Take from the records below each line that holds "computer".
##### DATA SUPPLIED #####
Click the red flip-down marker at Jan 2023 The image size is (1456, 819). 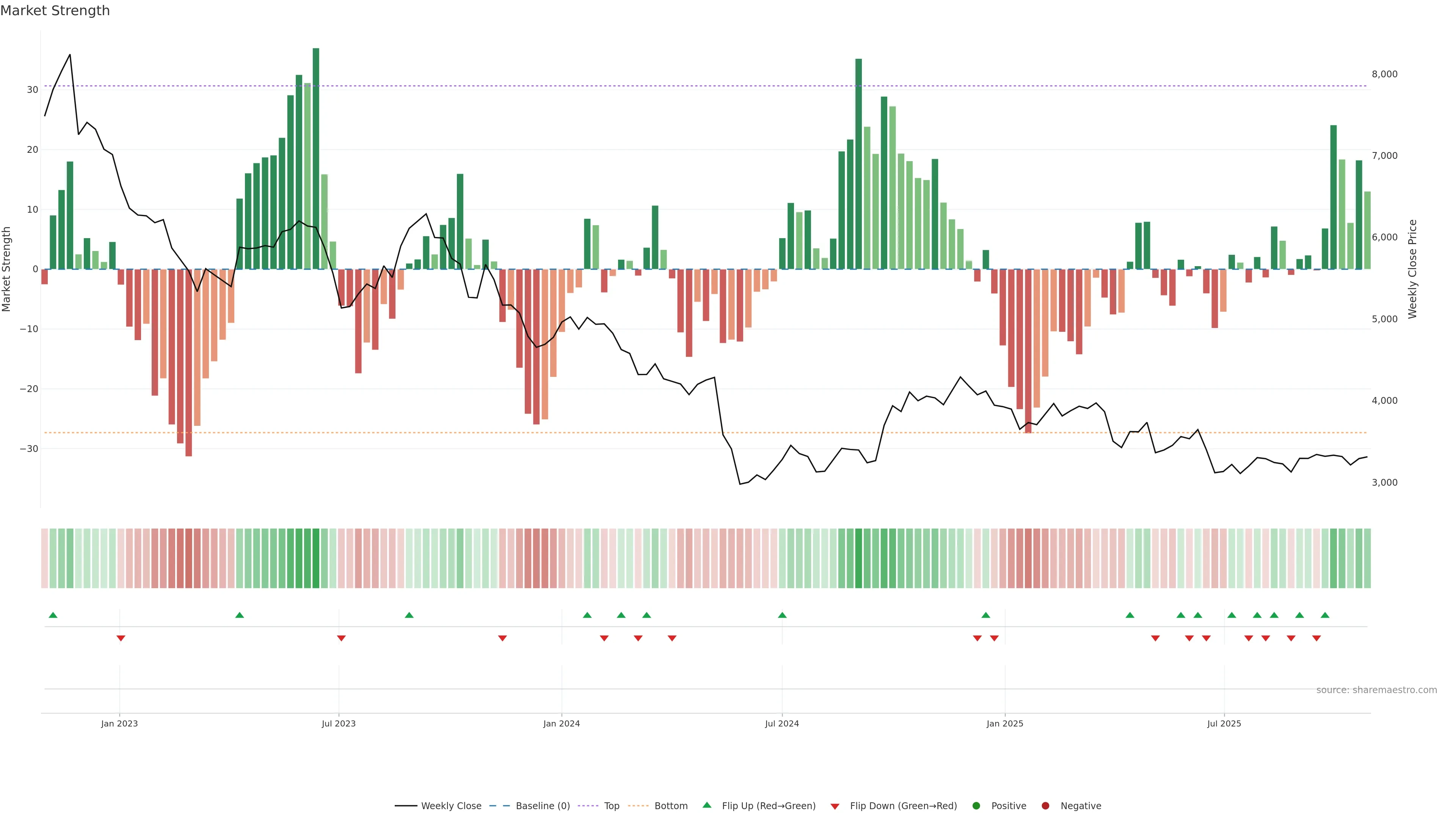coord(121,638)

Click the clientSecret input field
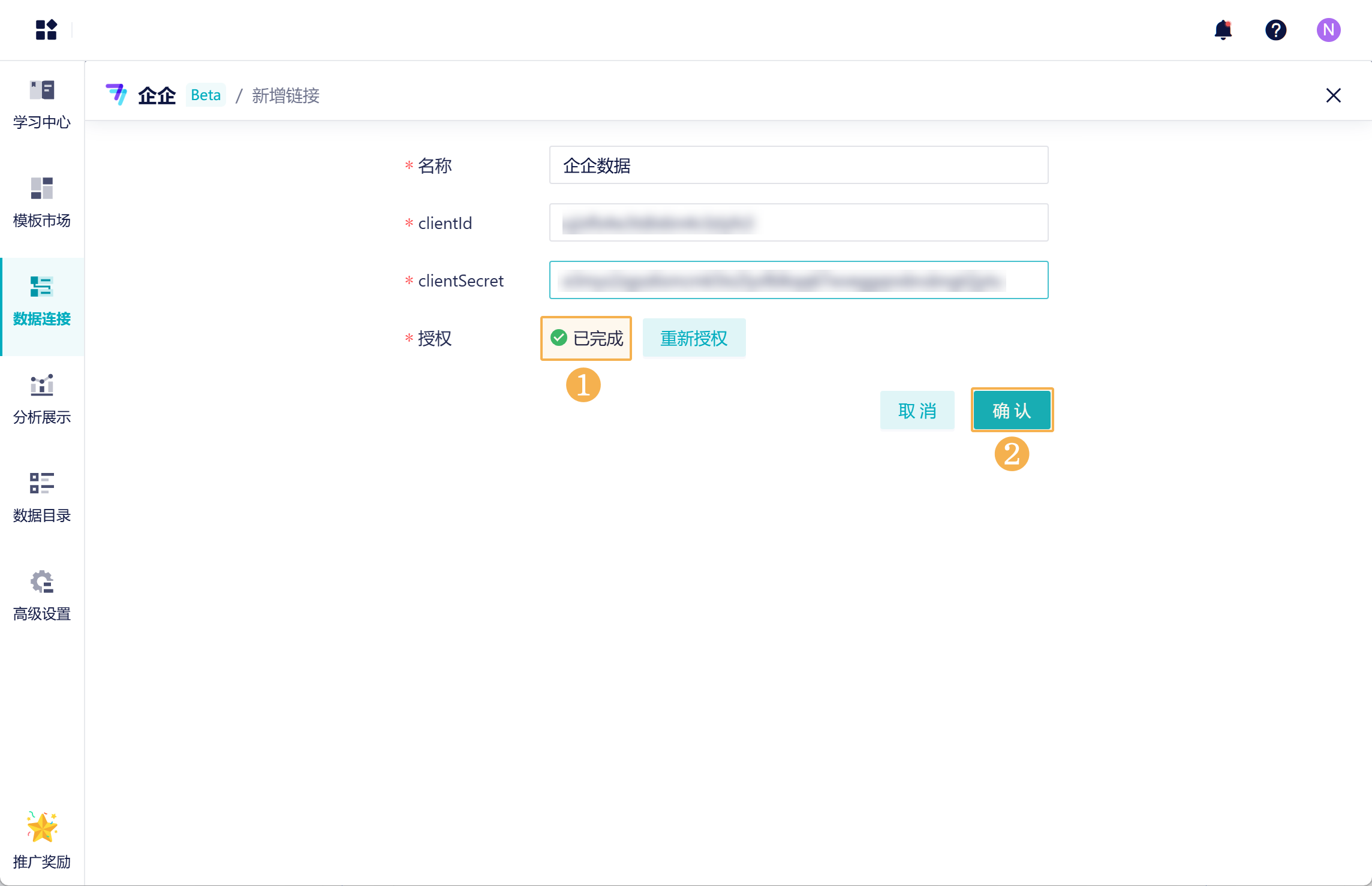pyautogui.click(x=798, y=280)
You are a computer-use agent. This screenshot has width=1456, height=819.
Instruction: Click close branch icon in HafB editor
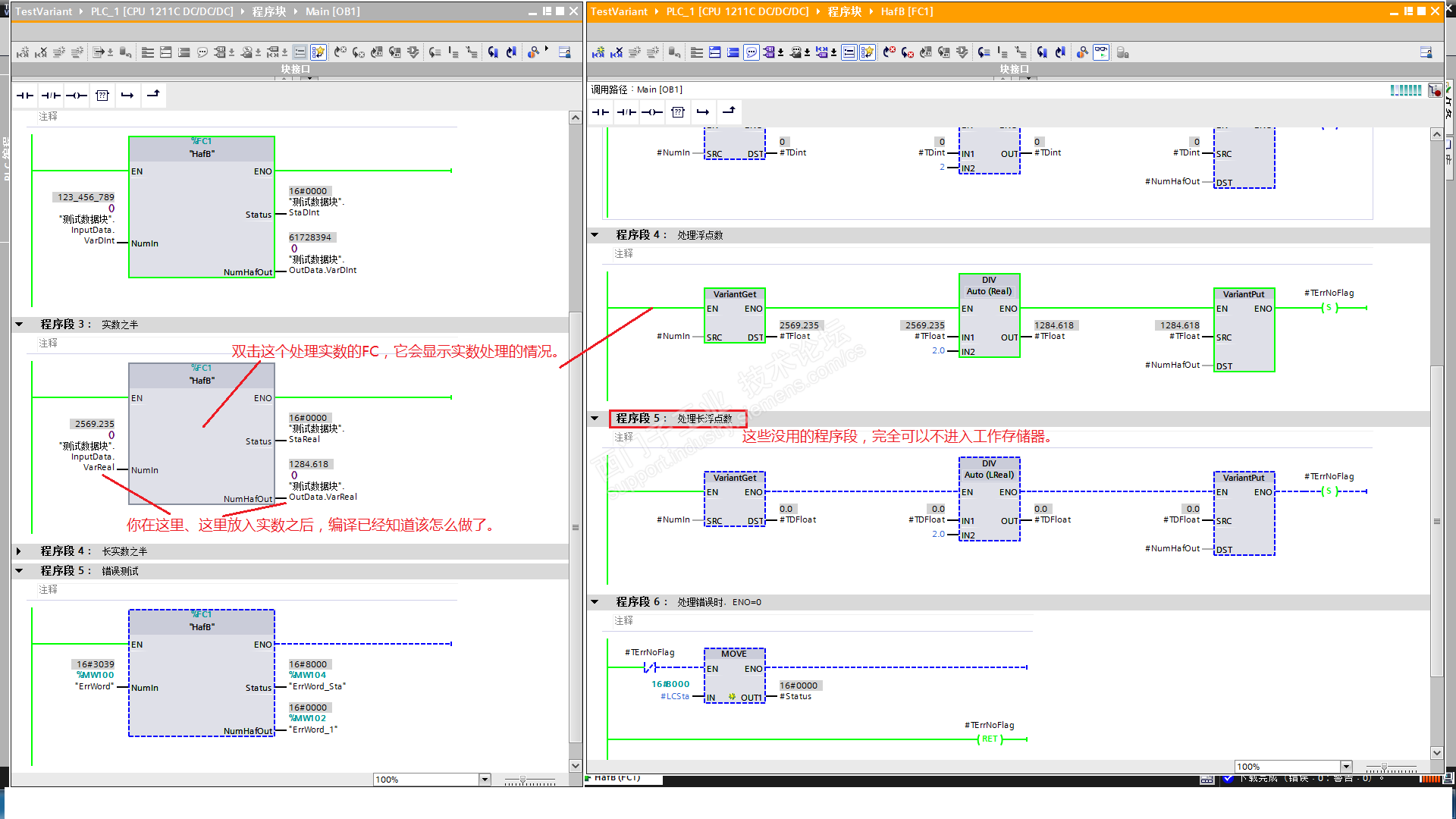coord(729,111)
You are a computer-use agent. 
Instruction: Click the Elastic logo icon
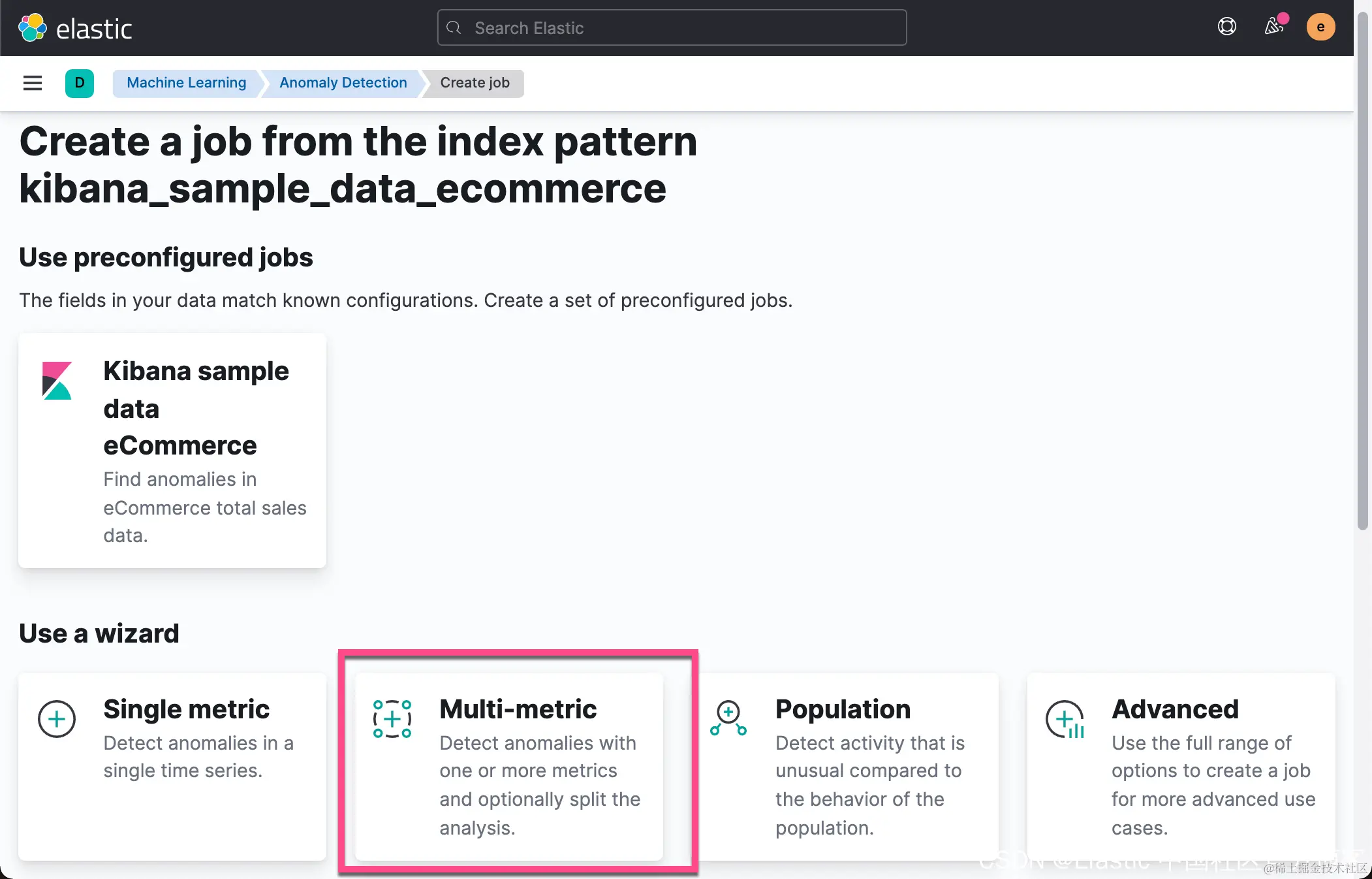pos(33,28)
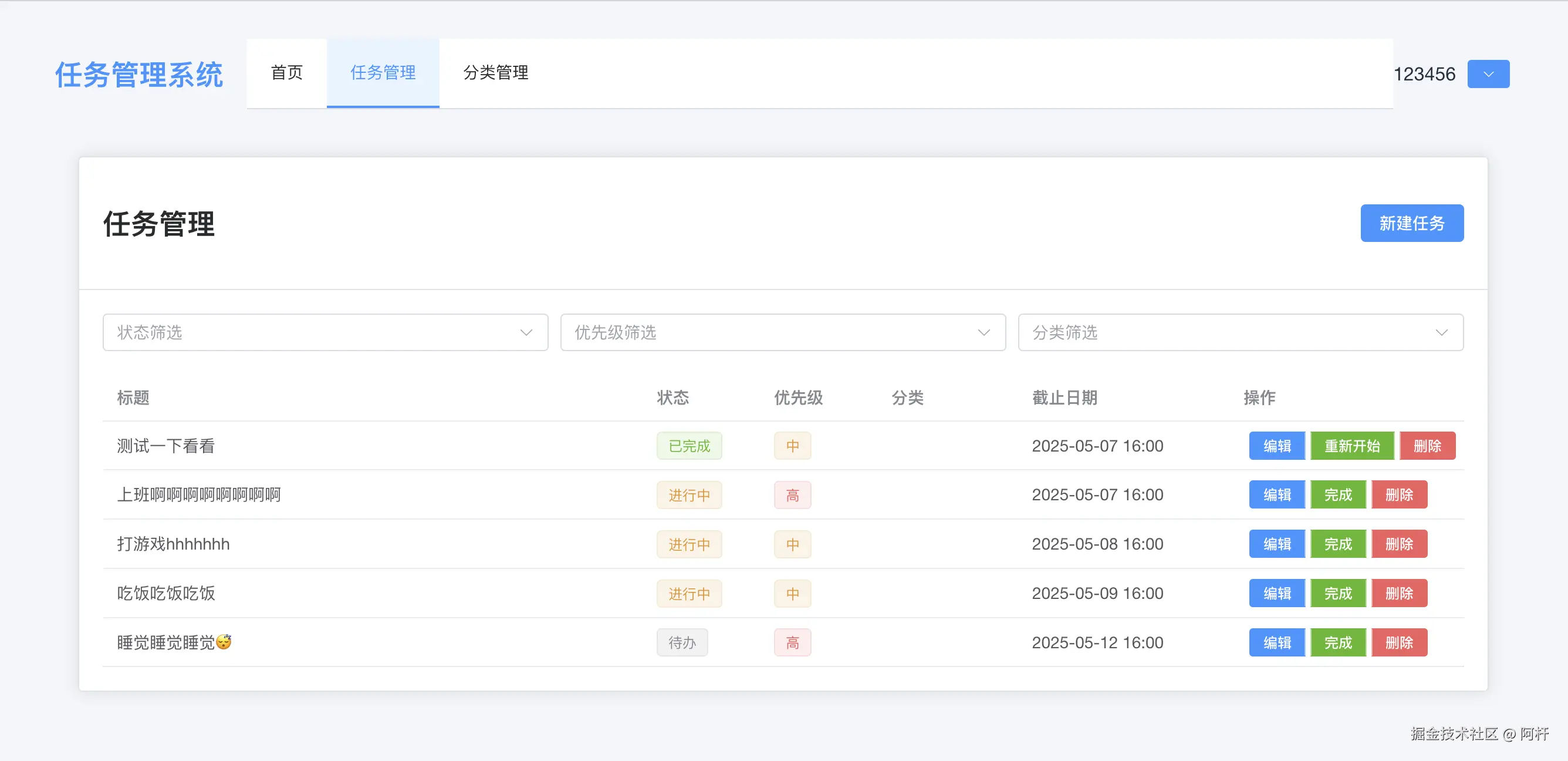The image size is (1568, 761).
Task: Edit the 测试一下看看 task
Action: (1276, 446)

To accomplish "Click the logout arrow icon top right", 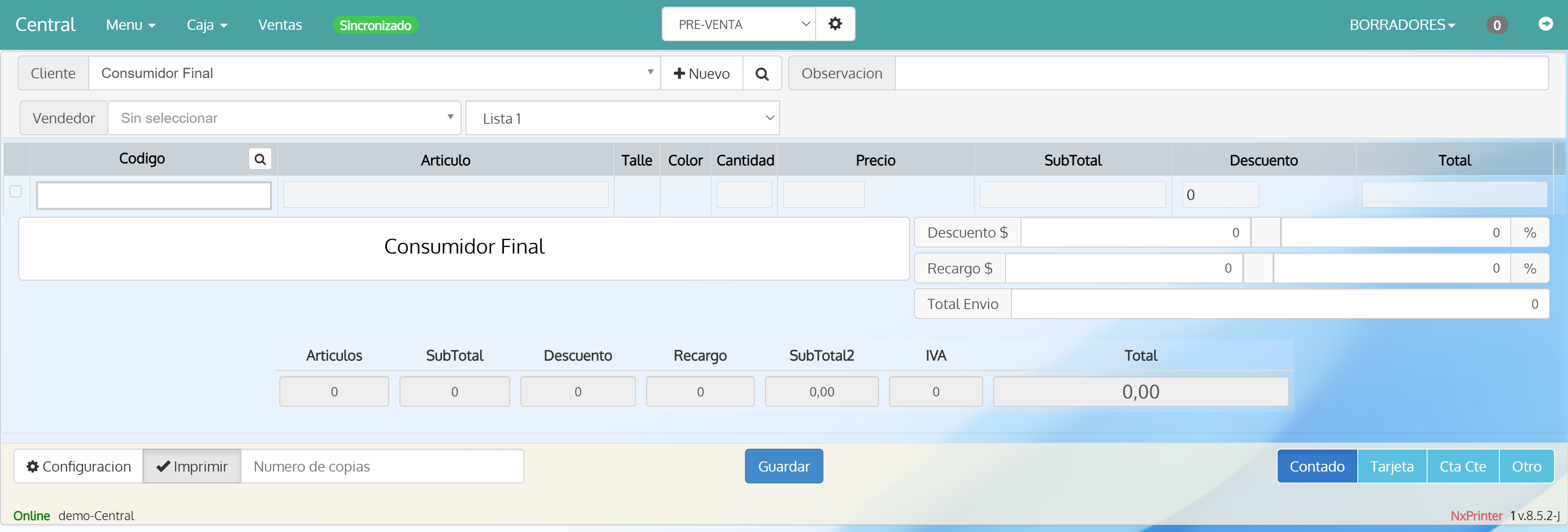I will (1546, 24).
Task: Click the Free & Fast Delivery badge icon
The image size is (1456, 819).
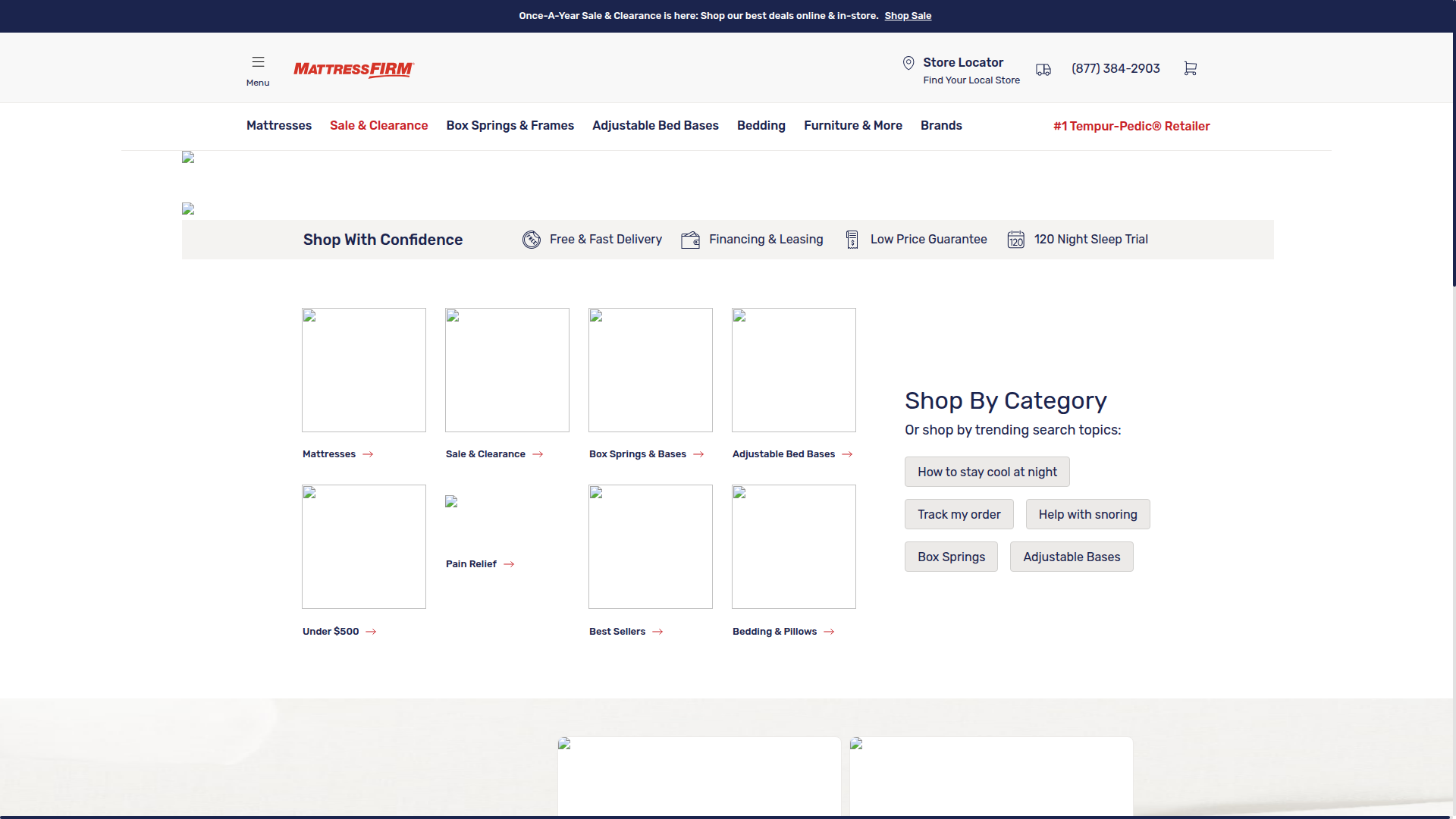Action: (x=532, y=239)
#####
#### [REPLY TO THE TASK]
You are a computer-use agent. This screenshot has width=1456, height=819.
You are a computer-use agent. 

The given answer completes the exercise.